EECS 349 (Machine Learning) Homework 2
Problem 3 Parameter Picking (2 points):
A. (1/2 point) How long does it take to run measure_error on the data in wikipediatypo.txt using the 3esl.txt dictionary? Hint: use the time function for this. For example: import time start = time.time() # your code here print (time.time() – start)
Different metrics can change the performance of a nearest-neighbor classifier. One obvious way to change your metric is to vary the insertion, deletion and substitution costs of your levenshtein_distance function. One obvious thing to try would be a grid search of the space and see which settings give you the best results. If you were to vary insertion, deletion and substitution costs among the values in the set {0, 1, 2, 4}, this would give 64 parameter combinations. How long would that take, given you use the files specified in A? How about if you used 10-fold cross validation on your data?
B. (1/2 point) Design an experiment to determine the best values for insertion, deletion and substitution costs that can be run by your system in under 1 hour. Say what values of each parameter you’ll try. Say whether you’re doing cross validation. If so, how many folds? Pick a dictionary (or part of a dictionary) and data that will let you complete the grid search described in part A of this problem. Explain the reasoning for your choices.
C. (1 point) Perform the experiment you designed in part B. Show a graph (or graphs) that give the results. What is the best combination of insertion, deletion and substitution costs? Problem 4 A Better Distance Measure? (2 points): A. (1 point) We discussed an edit distance measure in class that uses the distance on the QWERTY keyboard as the substitution cost function. Ignore capitalization (things on the same key have distance 0). Distance between keys is Manhattan distance, measured by difference in rows + difference in columns.
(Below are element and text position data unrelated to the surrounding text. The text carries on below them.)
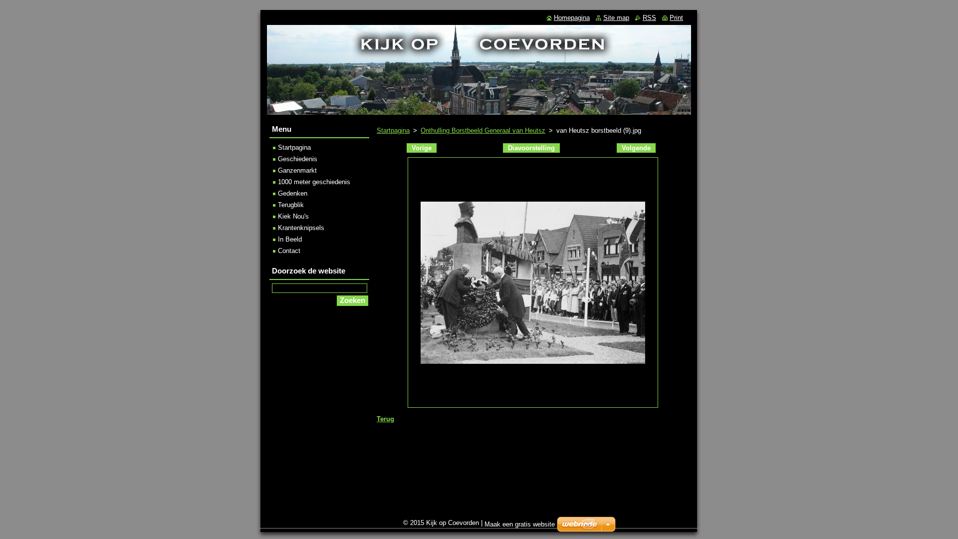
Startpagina (393, 130)
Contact (289, 251)
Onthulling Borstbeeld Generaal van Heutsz (483, 130)
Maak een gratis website (519, 524)
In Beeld (290, 239)
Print (676, 17)
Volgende (636, 148)
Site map (616, 17)
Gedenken (292, 193)
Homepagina (572, 17)
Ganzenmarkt (297, 170)
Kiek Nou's (293, 216)
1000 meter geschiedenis (314, 182)
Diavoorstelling (531, 148)
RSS (649, 17)
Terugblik (291, 205)
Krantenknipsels (301, 228)
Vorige (422, 148)
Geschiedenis (297, 159)
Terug (385, 419)
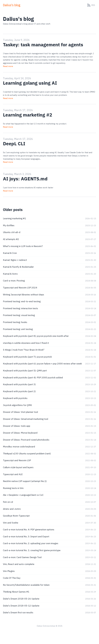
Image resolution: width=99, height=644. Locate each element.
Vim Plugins (9, 571)
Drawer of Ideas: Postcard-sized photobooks (26, 439)
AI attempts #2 (11, 239)
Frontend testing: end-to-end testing (22, 301)
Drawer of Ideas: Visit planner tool (20, 411)
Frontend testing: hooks (15, 322)
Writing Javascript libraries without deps (23, 294)
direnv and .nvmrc (12, 508)
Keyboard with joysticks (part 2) (19, 391)
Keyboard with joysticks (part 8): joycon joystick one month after (36, 335)
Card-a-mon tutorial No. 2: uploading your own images (30, 543)
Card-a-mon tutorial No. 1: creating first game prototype (31, 550)
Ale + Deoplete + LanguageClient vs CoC (23, 494)
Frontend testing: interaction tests (20, 308)
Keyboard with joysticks (15, 398)
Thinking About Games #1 (16, 591)
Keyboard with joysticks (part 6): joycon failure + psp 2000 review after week (42, 363)
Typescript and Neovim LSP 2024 (20, 287)
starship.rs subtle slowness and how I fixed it (26, 342)
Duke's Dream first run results (18, 612)
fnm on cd (8, 501)
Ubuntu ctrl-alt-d (11, 232)
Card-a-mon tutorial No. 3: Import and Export (26, 536)
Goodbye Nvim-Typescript (16, 515)
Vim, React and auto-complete (18, 564)
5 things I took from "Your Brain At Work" (23, 349)
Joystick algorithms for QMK (17, 405)
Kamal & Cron (10, 252)
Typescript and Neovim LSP (17, 460)
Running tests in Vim (13, 488)
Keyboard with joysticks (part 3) (19, 384)
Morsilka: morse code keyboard (19, 446)
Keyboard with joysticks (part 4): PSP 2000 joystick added (33, 377)
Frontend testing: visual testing (19, 315)
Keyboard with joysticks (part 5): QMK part (25, 370)
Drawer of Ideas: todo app (16, 425)
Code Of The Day (11, 577)
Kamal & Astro (10, 273)
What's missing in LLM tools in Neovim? (23, 246)
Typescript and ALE (13, 474)
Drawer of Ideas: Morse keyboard (20, 432)
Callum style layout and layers (18, 467)
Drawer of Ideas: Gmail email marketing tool (25, 418)
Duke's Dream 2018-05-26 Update (21, 598)
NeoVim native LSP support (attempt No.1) (25, 481)
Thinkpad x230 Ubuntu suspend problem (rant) (27, 453)
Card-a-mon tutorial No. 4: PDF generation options (28, 529)
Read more (8, 66)
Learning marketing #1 (14, 218)
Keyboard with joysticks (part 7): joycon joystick (27, 356)
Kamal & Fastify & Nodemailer (18, 266)
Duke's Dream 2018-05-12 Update (21, 605)
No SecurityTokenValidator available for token (26, 584)
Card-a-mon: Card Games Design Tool (22, 557)
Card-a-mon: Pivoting (14, 280)
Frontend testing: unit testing (18, 329)
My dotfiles (8, 225)
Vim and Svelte (10, 522)
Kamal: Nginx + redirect (15, 259)
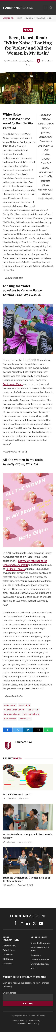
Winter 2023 (25, 718)
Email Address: (10, 993)
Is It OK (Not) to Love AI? (18, 794)
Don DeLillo (33, 709)
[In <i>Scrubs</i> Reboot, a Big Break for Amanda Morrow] (28, 817)
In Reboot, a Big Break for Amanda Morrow (28, 836)
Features (28, 30)
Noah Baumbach (31, 714)
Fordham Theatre (15, 569)
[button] (45, 7)
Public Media (10, 718)
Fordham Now (23, 741)
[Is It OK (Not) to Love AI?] (28, 777)
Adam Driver (10, 705)
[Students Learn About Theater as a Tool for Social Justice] (28, 860)
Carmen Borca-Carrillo (14, 709)
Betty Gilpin (24, 705)
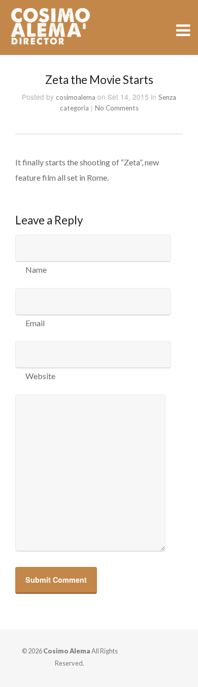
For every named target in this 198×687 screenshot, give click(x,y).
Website (40, 376)
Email (35, 323)
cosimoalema (75, 97)
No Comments (117, 108)
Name (36, 269)
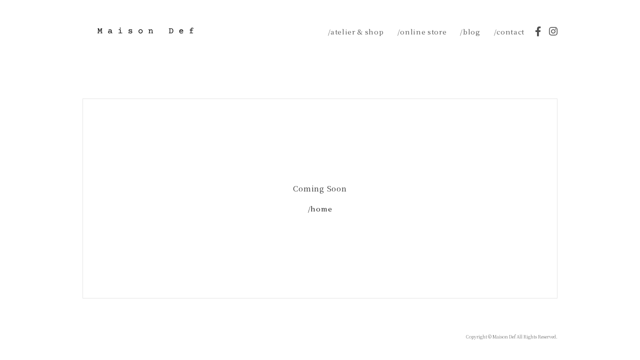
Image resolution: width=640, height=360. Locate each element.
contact (510, 31)
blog (471, 31)
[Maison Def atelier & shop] (146, 30)
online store (423, 31)
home (321, 209)
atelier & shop (357, 31)
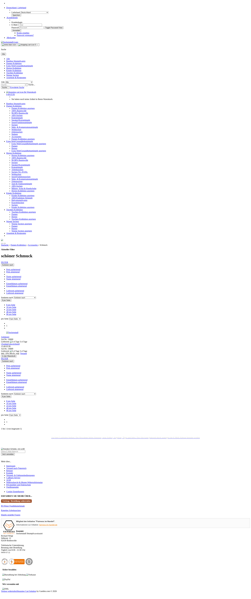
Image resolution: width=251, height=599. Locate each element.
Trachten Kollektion (14, 73)
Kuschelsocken (18, 202)
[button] (16, 8)
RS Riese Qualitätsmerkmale (13, 506)
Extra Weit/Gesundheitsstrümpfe (19, 66)
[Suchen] (27, 84)
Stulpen (15, 134)
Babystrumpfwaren (19, 200)
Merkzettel (11, 38)
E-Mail (14, 25)
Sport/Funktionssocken (21, 177)
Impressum (10, 466)
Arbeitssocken (17, 170)
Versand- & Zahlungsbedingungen (20, 475)
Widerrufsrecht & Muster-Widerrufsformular (24, 482)
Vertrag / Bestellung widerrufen (16, 501)
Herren (14, 148)
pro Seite (4, 319)
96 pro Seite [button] (11, 314)
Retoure (9, 471)
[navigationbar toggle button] (9, 44)
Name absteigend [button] (13, 279)
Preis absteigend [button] (13, 272)
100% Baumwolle (19, 111)
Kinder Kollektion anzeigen (23, 195)
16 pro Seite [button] (11, 307)
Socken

Let d(x,y) be the distance function. Example values are d(‘Q’,’q’) = 0, d(‘G’,’B’) = 1, and d(‘Q’,’d’) = 3, since ‘d’ is 2 columns to the right and 1 row down from Q. Consider only alphanumeric characters. Treat all other characters (e.g. blanks, commas, ‘#’, tabs, etc.) as word delimiters that you don’t have to measure distances on. In other words, you don’t have to calculate d(‘1’,’!’).
Write an edit distance that uses this substitution cost function in place of a fixed substitution cost. def qwerty_levenshtein_distance(string1, string2, deletion_cost, insertion_cost): #write some code to compute the levenshtein distance between two strings, given some costs, return the distance as an integer return distance
B. (1 point) Rerun the experiment from problem 3, this time using qwerty_levenshtein_distance. This means you’re only optimizing two parameters: deletion_cost and insertion_cost. You may need to try different ranges of values than you did in question 3. What set of values did you try? Show a graph (or graphs) with results. Don’t forget to label dimensions. What is the best combination of insertion, deletion and substitution costs? Is qwerty_levenshtein_distance better than levenshtein_distance? Why or why not?